A little housekeeping before I start the essay:
Runnable Specifications News
I renamed Chapter 2 to Chapter 1 because I learned that the Introduction doesn’t get a chapter number! Chapter 1 is much revised and better for it.
The chapter was getting long so I split off the section on reifying relationships and expanded it because it needed it. So now there are two chapters available. There’s one section I forgot to add to Chapter 2 which I’ll write this week. But it’s ready to read.
I would like your comments. What surprised you the most? What confused you? Just hit reply. I read them all. See the whole Table of Contents.
Changing days to Tuesday
I’ve been sending the newsletter out on Mondays for years now, but it always consumed my weekend. I’m moving it to Tuesday so I don’t have to spend Sunday night figuring it out.
Book sale
Manning is having a sale this weekend. On Thursday, 50% off all print books. On Friday-Sunday, 50% off everything. It’s a good opportunity to pick up Grokking Simplicity for you and your whole team.
And now for the essay:
What is software design?
I admit it: My next book is about software design. It wasn't easy to accept that, but I finally made peace with it. However, I’m adopting the term software design on my own terms.
To me, software design is the total of all your decisions when making software.

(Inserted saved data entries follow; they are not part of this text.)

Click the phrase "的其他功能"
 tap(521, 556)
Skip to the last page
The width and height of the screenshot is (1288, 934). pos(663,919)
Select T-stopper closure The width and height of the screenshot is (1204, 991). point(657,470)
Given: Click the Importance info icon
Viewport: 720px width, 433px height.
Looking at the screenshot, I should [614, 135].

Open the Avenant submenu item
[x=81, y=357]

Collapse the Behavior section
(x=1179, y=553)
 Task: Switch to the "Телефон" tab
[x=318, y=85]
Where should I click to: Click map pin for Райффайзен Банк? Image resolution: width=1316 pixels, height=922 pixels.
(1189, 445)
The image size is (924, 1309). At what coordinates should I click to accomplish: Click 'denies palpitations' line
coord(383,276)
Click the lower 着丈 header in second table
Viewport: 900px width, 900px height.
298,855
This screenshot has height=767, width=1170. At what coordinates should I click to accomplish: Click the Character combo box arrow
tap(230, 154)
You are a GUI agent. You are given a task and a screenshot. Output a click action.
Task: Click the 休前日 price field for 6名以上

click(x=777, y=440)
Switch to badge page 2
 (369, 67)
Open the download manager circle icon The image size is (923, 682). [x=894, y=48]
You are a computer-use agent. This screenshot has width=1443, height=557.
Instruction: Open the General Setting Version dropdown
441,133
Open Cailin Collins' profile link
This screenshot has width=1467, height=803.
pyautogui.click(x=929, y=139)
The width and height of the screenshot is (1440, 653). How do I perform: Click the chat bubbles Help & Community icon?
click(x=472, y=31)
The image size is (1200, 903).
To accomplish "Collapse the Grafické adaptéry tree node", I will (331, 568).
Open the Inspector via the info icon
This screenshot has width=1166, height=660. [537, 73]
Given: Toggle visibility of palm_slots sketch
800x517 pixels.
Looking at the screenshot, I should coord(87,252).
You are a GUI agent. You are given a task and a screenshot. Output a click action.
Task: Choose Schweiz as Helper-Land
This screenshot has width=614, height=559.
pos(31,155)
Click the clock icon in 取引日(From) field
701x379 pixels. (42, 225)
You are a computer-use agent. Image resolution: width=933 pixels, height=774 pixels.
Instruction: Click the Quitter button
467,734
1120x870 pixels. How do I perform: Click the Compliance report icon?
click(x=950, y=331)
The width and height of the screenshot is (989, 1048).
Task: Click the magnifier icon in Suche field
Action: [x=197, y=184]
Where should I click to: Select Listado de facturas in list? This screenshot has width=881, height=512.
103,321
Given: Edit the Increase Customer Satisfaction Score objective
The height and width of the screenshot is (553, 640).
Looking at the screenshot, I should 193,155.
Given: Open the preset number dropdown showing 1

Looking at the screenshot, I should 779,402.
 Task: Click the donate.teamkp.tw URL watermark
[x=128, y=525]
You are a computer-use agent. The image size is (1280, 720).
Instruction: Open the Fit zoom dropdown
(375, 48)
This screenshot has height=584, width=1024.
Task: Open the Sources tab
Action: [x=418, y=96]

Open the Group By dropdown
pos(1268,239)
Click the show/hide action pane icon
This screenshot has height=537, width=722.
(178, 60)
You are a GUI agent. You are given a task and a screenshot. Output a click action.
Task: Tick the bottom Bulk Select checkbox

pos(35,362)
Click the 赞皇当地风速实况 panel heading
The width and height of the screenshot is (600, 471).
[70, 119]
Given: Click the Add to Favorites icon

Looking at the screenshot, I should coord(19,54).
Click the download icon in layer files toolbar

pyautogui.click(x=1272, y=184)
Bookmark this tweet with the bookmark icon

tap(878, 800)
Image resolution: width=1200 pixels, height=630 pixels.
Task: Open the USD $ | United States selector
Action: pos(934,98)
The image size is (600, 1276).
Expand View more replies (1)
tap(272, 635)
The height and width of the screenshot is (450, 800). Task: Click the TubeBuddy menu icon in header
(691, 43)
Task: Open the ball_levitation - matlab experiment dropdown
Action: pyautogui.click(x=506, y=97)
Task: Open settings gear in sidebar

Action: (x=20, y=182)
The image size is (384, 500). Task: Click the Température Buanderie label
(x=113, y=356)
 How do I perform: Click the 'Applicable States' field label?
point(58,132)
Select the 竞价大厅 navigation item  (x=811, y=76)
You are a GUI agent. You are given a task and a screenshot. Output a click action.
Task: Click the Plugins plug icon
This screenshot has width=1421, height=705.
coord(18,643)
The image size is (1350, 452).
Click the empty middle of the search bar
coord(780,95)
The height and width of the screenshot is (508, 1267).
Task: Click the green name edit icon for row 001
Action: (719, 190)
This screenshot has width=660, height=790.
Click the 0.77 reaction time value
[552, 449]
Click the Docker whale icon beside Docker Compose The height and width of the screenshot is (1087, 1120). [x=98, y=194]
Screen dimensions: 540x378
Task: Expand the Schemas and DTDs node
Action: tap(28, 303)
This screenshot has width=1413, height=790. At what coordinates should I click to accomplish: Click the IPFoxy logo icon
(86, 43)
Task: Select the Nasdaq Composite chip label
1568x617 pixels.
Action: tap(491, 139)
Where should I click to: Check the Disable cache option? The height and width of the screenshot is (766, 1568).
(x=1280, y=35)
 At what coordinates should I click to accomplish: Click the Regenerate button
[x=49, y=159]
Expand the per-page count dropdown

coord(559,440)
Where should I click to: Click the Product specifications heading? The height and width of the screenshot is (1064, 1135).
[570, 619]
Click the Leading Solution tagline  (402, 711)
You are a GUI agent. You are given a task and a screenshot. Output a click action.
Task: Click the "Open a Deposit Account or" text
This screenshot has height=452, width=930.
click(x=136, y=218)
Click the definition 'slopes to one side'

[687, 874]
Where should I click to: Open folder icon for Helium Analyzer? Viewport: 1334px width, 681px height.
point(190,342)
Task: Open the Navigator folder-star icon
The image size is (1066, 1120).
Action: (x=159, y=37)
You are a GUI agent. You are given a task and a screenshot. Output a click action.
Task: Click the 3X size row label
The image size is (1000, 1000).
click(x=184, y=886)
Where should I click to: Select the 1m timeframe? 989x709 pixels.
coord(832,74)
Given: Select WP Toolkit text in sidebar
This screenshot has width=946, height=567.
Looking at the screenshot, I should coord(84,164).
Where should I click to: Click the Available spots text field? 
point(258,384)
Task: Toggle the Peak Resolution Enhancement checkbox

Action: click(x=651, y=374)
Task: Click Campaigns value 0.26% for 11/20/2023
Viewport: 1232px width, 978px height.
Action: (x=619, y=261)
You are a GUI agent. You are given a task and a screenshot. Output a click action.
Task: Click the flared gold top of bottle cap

That’s everything from what the software should do to how to architect it to the line-by-line decisions a programmer must make while coding. Anything less arbitrarily chops up the creation of software.
My definition tracks with definitions found in other fields where they use the term design. Steve Jobs has a famous quote:
Design is not just what it looks like and feels like. Design is how it works.
To me, that means design is the whole thing. It’s not just prettying up the code. It’s also the choice of data structure—which affects the memory usage—which affects its performance—which affects how the user perceives it. There’s no easy line to draw to divide design from non-design activity. Software design is holistic.
Design’s holism is also recognized by modern efforts to describe how high-performance teams operate. In Team Topologies, the authors describe stream-aligned teams that are empowered to understand customer needs and deliver them value without handoffs to other teams. Stream-aligned teams contrast with feature teams tasked with implementing features often described by someone upstream from them. There is an explicit handoff, often in Jira, between the team that invents the feature and the team that implements it.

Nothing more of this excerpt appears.